Repeat the stretch from the line containing "At what (x,y)" through the line containing "Looking at the", changing "coordinate pair" to "point" and keeping everything else the same. Leave the pictures out of your answer.

Content starts

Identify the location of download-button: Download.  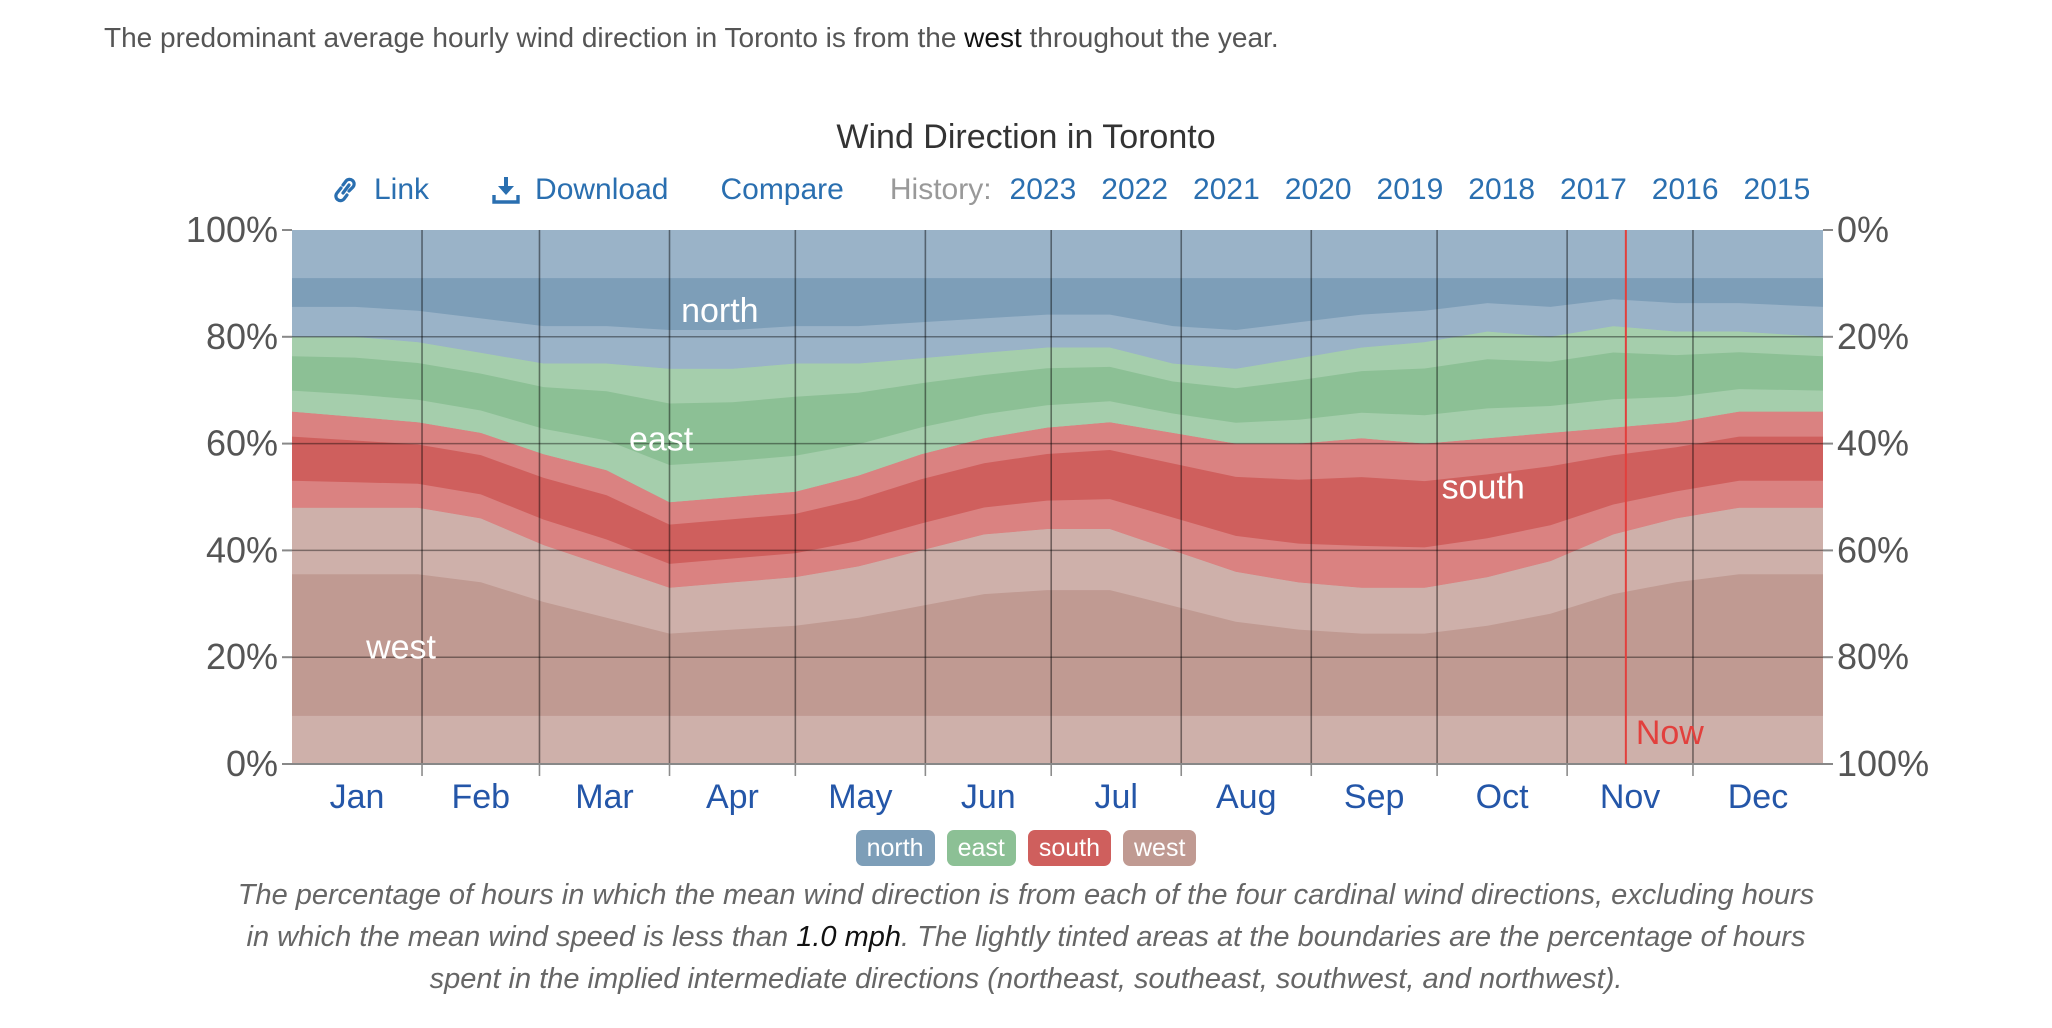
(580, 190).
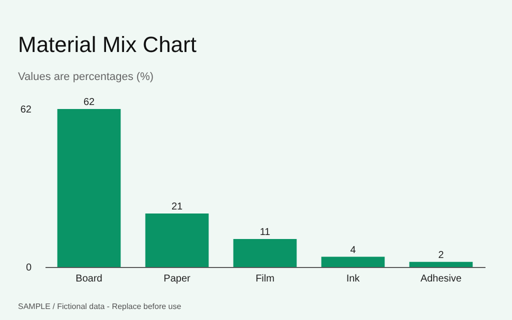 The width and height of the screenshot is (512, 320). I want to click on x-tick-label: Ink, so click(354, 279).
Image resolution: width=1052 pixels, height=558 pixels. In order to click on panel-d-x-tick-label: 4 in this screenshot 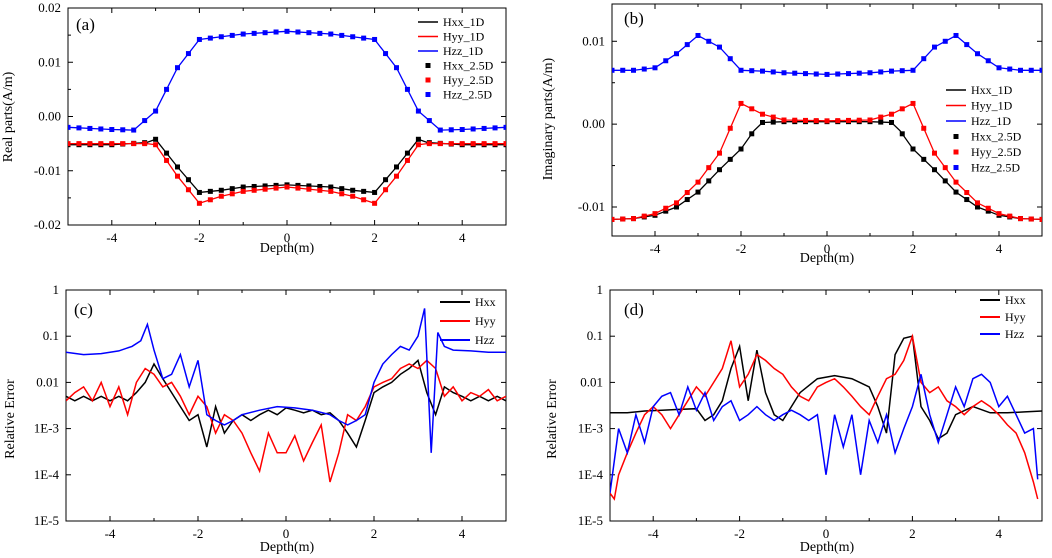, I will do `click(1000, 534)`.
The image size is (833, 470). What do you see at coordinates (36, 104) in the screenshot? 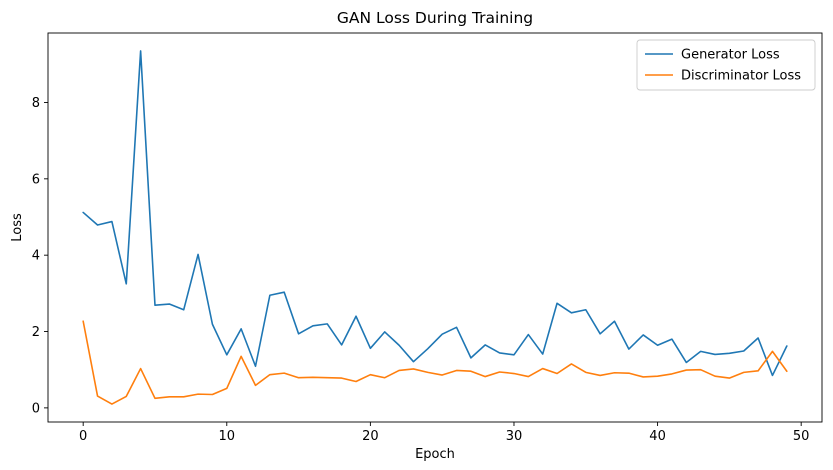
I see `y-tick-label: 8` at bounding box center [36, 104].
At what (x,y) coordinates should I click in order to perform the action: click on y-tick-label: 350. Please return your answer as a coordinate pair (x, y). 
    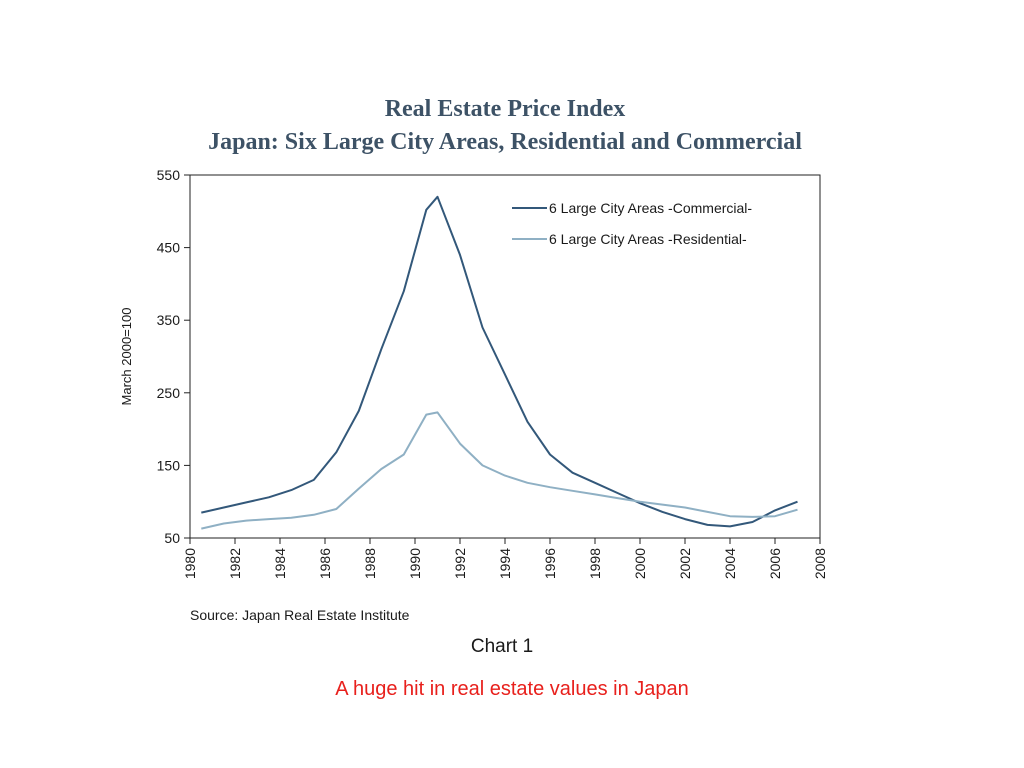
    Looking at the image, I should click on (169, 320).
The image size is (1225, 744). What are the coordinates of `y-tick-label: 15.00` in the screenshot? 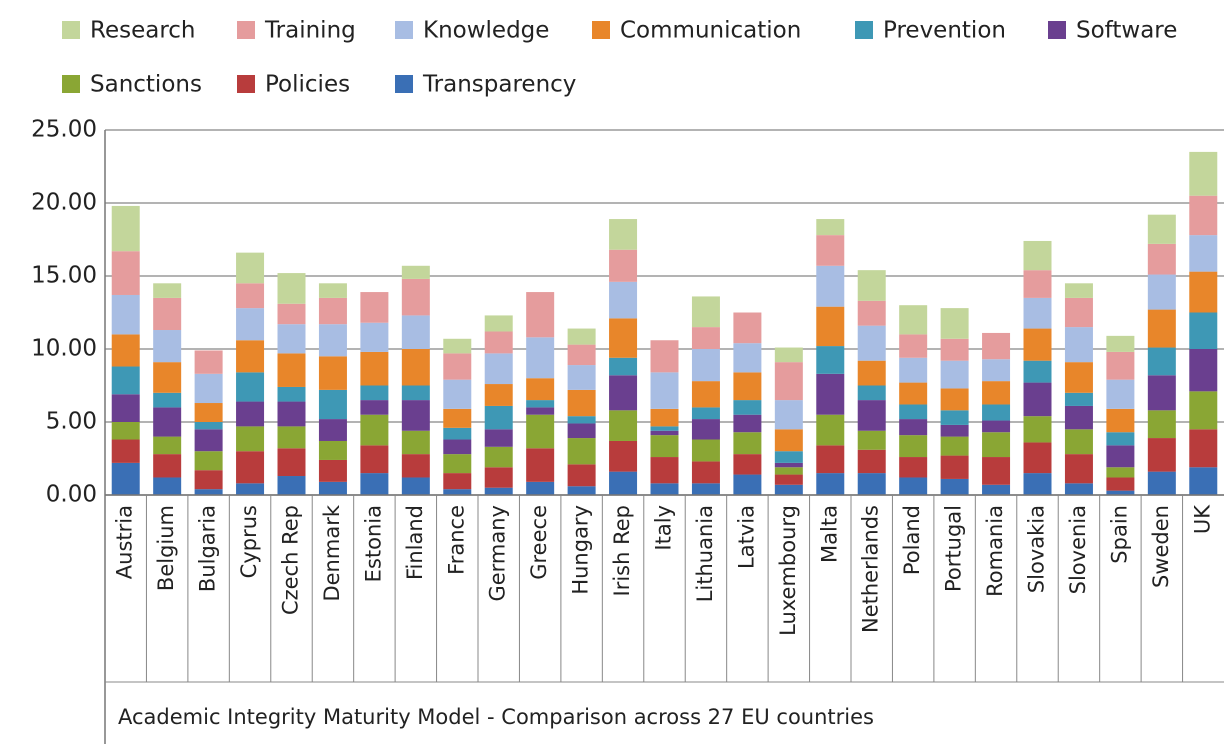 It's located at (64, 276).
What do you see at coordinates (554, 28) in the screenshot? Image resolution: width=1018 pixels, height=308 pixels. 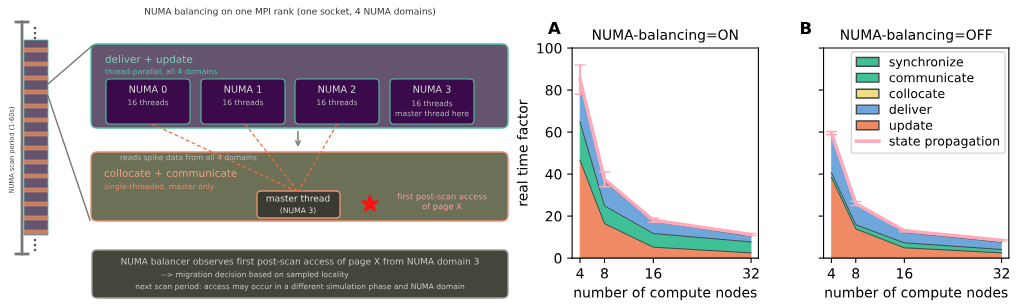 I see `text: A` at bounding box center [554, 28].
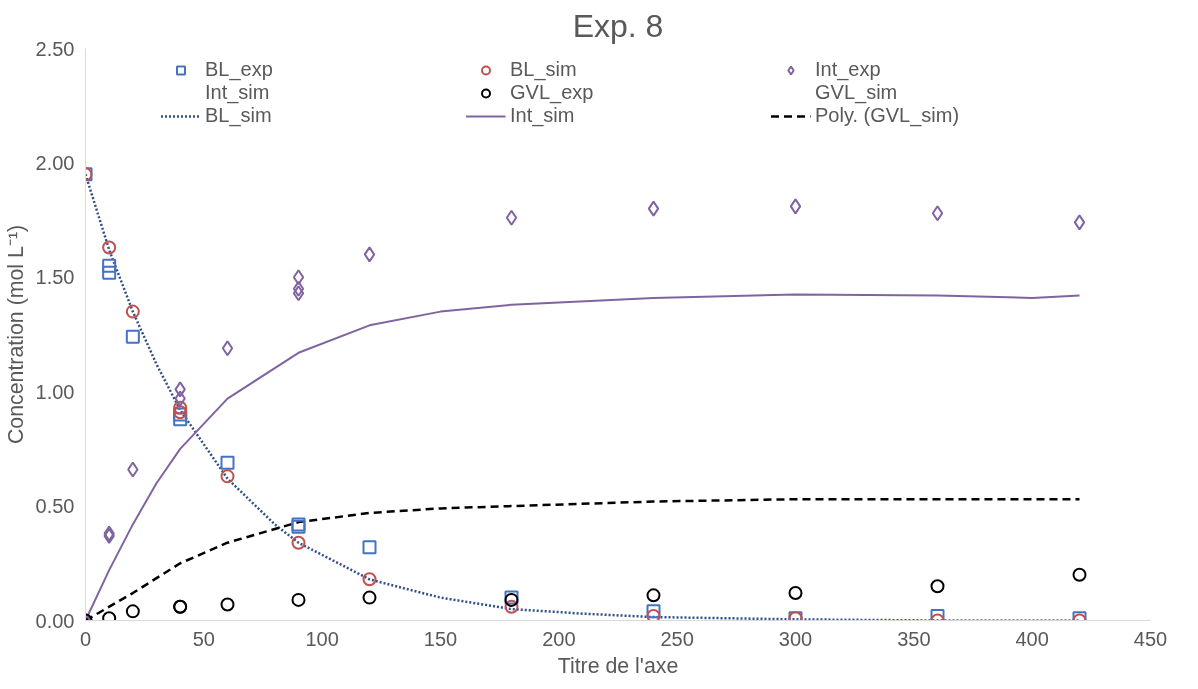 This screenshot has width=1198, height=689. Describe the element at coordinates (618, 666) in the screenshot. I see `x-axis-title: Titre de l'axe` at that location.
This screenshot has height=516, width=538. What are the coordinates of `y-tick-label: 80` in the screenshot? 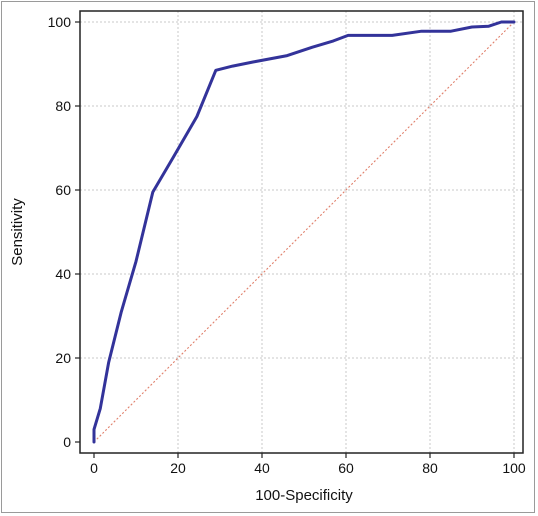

Content ends

**RESULT**
At what (x,y) coordinates should I click in order to perform the action: click on y-tick-label: 350. Please return your answer as a point (x, y). 
    Looking at the image, I should click on (169, 320).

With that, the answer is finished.